Some recommendations outlined in this column include:
- As the Department of Defense confronts its own epidemic of suicides—the military lost more troops to suicide than to combat in 2012—the Pentagon and the Department of Veterans Affairs should look for opportunities to cooperate to flag and support at-risk service members, ensuring that they receive the support they need before, during, and after their transition from military to civilian life.
- Last month the Department of Veterans Affairs launched its first study monitoring how veterans are performing at their universities of choice. In its second term, the Obama administration should expand its efforts to track how veterans are using their G.I. benefits, with the aim of ensuring that the program shows results.
- For many highly qualified veterans, credentialing and licensing regulations pose barriers to transferring their skills to the civilian workforce. In its second term, the administration should continue its work to provide simple, logical avenues to civilian credentialing in the other sectors identified by the task force, including health care, information technology, transportation, and logistics.

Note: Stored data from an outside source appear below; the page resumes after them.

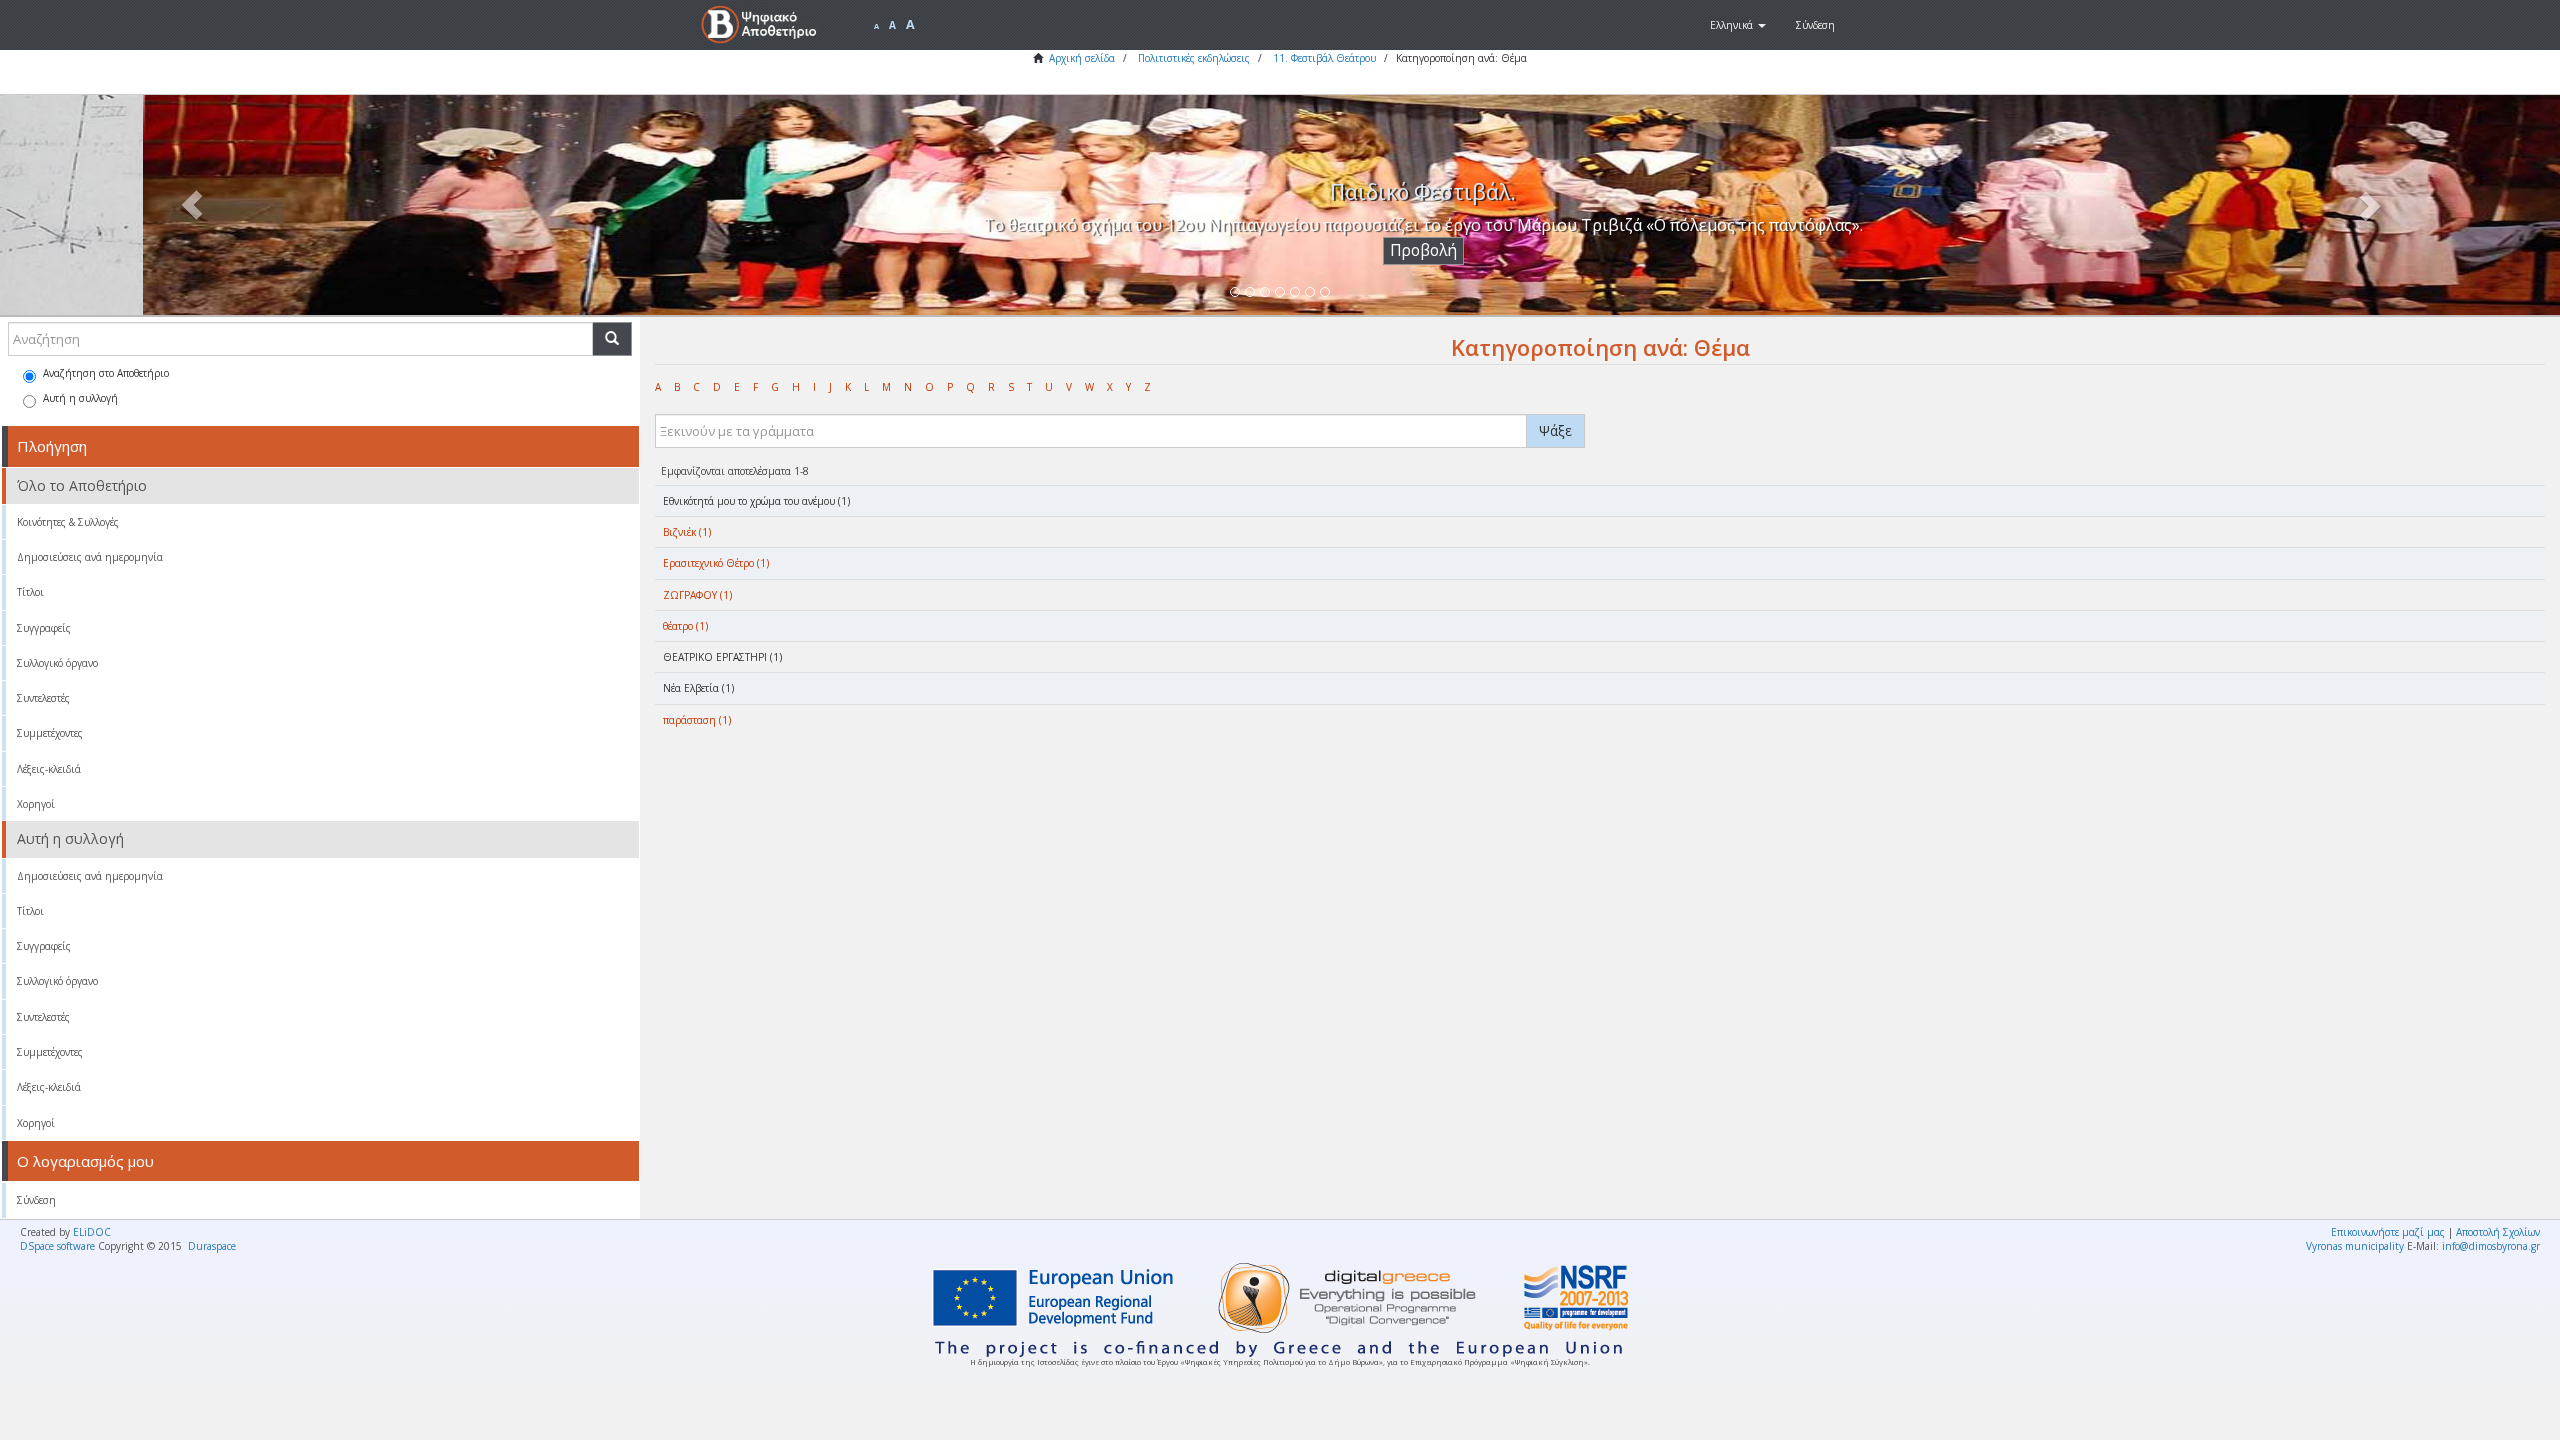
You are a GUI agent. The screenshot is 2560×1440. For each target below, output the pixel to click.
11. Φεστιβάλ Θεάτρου (1324, 58)
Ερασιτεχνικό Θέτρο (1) (716, 563)
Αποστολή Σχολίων (2498, 1232)
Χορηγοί (36, 804)
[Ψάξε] (612, 339)
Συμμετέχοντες (50, 733)
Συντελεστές (43, 698)
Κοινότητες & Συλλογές (68, 522)
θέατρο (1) (685, 626)
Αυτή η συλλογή (80, 398)
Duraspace (212, 1246)
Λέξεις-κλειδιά (49, 769)
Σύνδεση (36, 1200)
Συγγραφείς (44, 628)
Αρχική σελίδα (1082, 58)
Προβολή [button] (1280, 250)
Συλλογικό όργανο (57, 663)
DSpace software (57, 1246)
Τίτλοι (30, 592)
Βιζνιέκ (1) (687, 532)
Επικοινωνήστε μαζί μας (2388, 1232)
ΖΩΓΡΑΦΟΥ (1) (697, 595)
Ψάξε (1555, 430)
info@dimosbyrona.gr (2491, 1246)
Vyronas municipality (2355, 1246)
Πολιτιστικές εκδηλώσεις (1194, 58)
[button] (1738, 25)
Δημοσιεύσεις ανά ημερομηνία (90, 557)
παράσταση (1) (697, 720)
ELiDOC (92, 1232)
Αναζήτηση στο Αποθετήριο (106, 373)
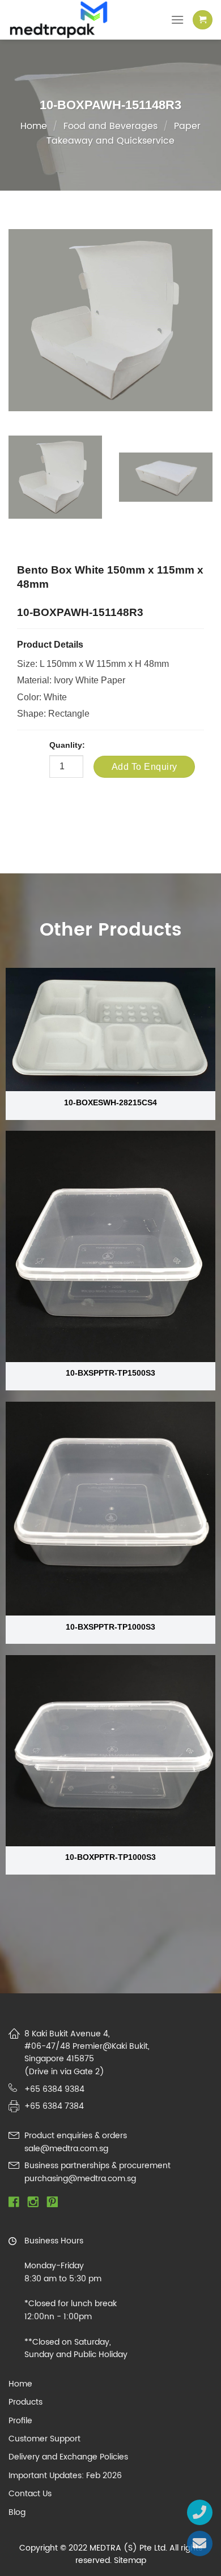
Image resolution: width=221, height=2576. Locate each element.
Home (33, 126)
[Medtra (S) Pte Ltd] (67, 20)
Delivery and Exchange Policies (68, 2457)
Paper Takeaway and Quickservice (123, 133)
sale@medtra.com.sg (66, 2148)
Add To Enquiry (144, 767)
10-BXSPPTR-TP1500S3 (110, 1373)
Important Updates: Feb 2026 (65, 2476)
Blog (17, 2512)
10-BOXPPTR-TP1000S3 (110, 1857)
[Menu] (177, 19)
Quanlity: (67, 744)
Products (25, 2402)
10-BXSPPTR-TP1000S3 (110, 1627)
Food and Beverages (110, 126)
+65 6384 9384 (54, 2089)
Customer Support (44, 2439)
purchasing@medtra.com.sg (80, 2178)
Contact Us (30, 2494)
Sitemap (130, 2560)
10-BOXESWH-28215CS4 (110, 1103)
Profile (20, 2421)
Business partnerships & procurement (97, 2165)
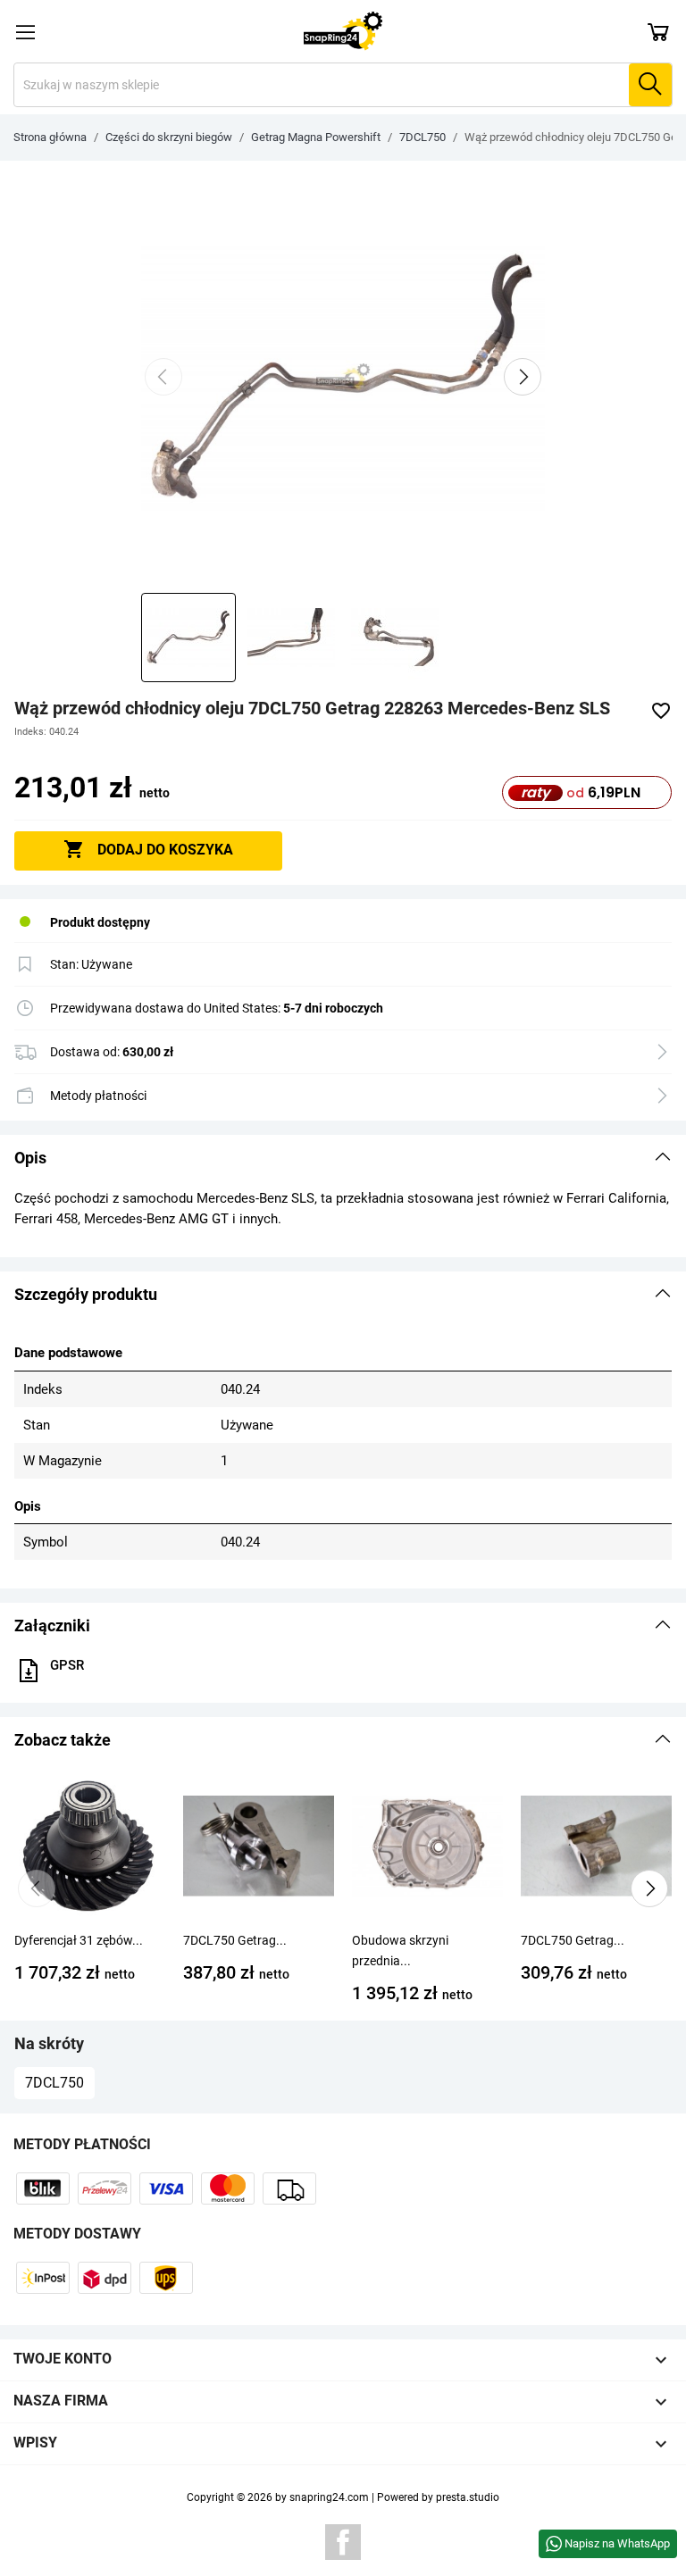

- The most recent analysis from the Department of Veterans Affairs and the Department of Housing and Urban Development estimates that there were roughly 62,600 homeless veterans in January 2012, a 7.2 percent decline from 2011, and a 17.2 percent decline since 2009—against a decline of 1 percent among the entire population. Over the next four years, the Obama administration and Congress should ensure the Department of Veterans Affairs receives the funding necessary to continue these impressive gains in combating veteran homelessness.
Sequestration remains a threat to our ability to fulfill these promises. While the Budget Control Act properly exempted most of the Department of Veterans Affairs from cuts, sequestration would still make it difficult to meet the needs of a rapidly growing veteran population by hitting the department’s administrative activities as well as veterans programs run through other departments, such as the Department of Labor. Congressional leaders, particularly those who voted to take us to war, must understand that the costs of our interventions in Iraq and Afghanistan will continue for decades after the conclusion of hostilities. It is essential that, having supported the wars, Congress continue to support the troops.